The evidence is mounting: Get your gut back to equilibrium, and health will follow. But how does one go about this, exactly? There are over 400 types of bacterial species in the human intestine. Balancing these critters takes time, but natural medicine is highly effective at implementing these shifts so that they bring about lasting and noteworthy change. The first step is finding out just what's going on in your gut.
Get a comprehensive stool analysis and have your practitioner evaluate it. It will show how well you're digesting and absorbing, as well as enumerate the presence of both good and bad bacteria, as well as any yeast or parasites. Other ways of diagnosing are through hydrogen or methane breath test (two gases bad bacteria typically give off) or applied kinesiology (a form of muscle testing that uses the body's feedback mechanisms to evaluate the state of health).

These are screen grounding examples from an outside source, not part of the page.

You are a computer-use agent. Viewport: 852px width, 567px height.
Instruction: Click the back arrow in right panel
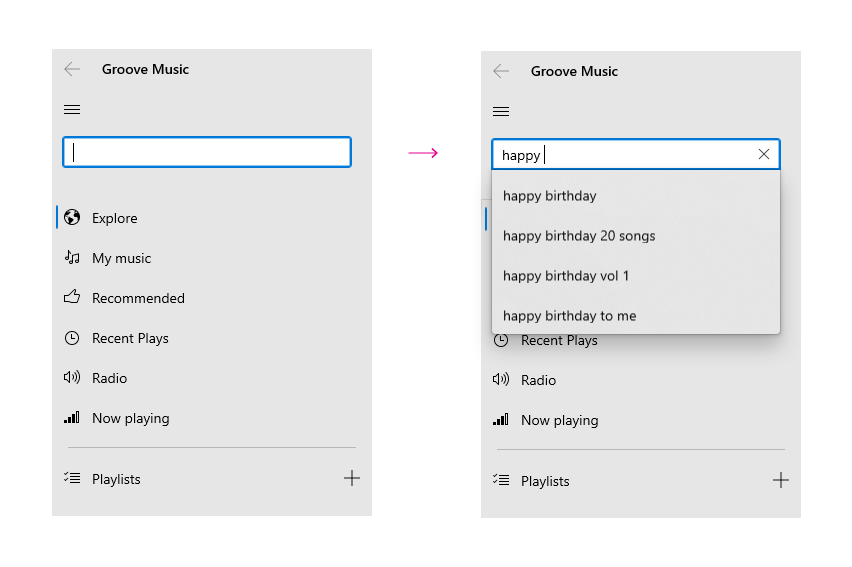tap(501, 71)
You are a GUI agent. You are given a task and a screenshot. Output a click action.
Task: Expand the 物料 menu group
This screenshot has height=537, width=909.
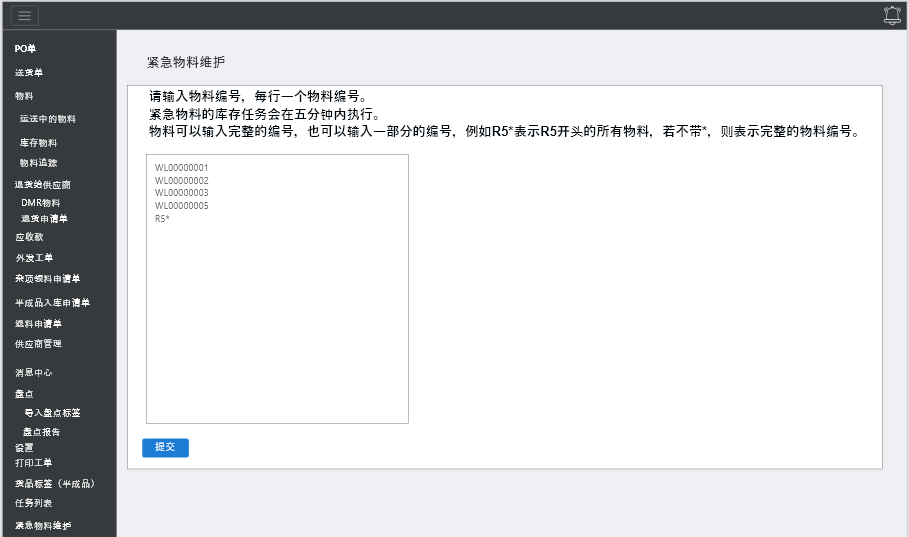(x=24, y=96)
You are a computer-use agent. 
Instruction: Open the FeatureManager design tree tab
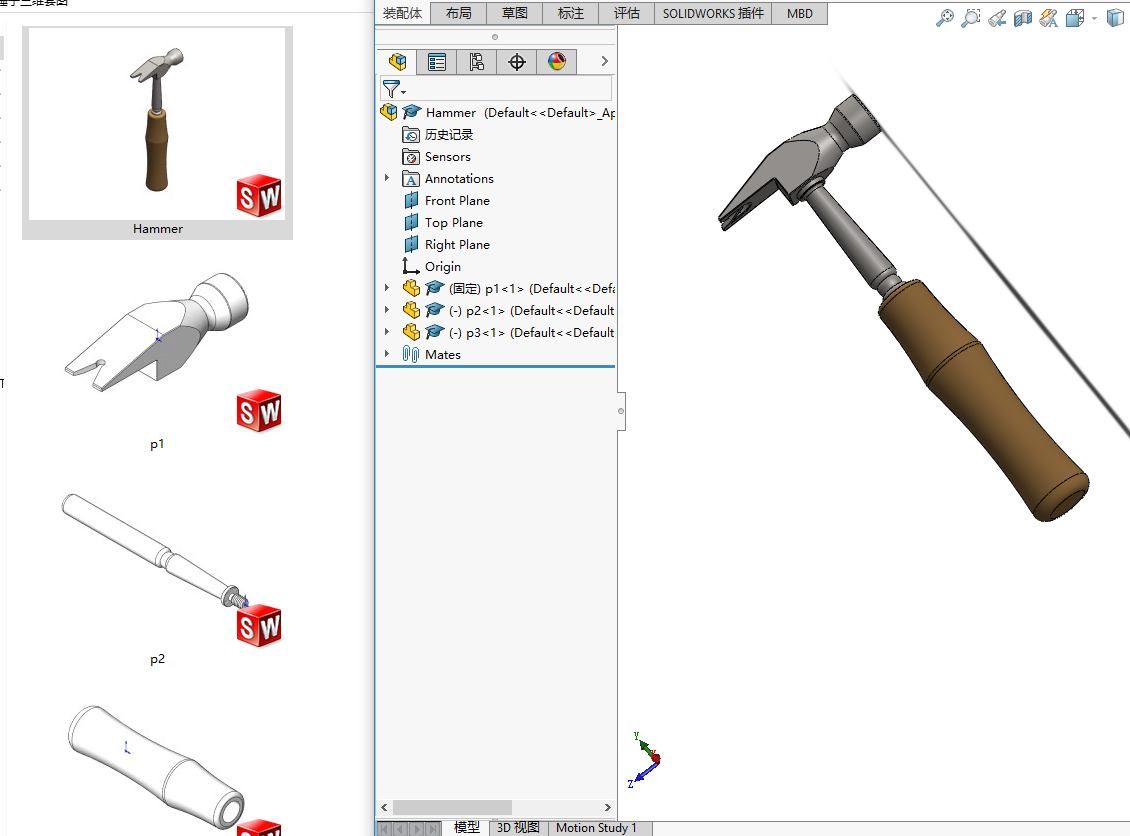397,62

Once small-intestine bacterial overgrowth is diagnosed, the treatment for gut imbalance will involved one or more of the following:
- Take a good probiotic, with food. The jury is out as to which strains of bacteria work for the best for weight loss. Your best bet are pharmaceutical grade probiotics that have the GMP ("Good Manufacturing Practice") seal of approval. Look for probiotics that have at least seven strains and at least 5 billion active cells.
- Eat fermented foods. They're high in probiotics and they're delicious: kimchi, sauerkraut, kombucha, kefir and yogurt are a few. My favorite online source for these is Wise Choice Market.
- Avoid things that will imbalance your gut: antibiotics, chlorinated water, antibacterial soap, agricultural chemicals, pollution. If you're trying to balance your gut, take a break from eating out; restaurants can have higher-than-normal bacteria in their kitchens and that translates into the food.
- Make some diet changes. Fiber is integral to clearing out bad bacteria. I typically suggest three meals a day with nothing in between so that the small intestine's cleaning function can take place without the burden of digestion. Eliminate sugars and any forms and artificial sweeteners. Foods like milk, soy, legumes and lentils should be eliminated because they leave behind residue in the small intestine that's hard to move out. Limit wheat due to its potential thyroid-interrupting properties. Don't forget lots of water: half your body weight in ounces.
If you're struggling with your weight, by following some or all of these, not only will your gut be pleased, you'll inevitably -- and likely effortlessly -- drop stubborn fat.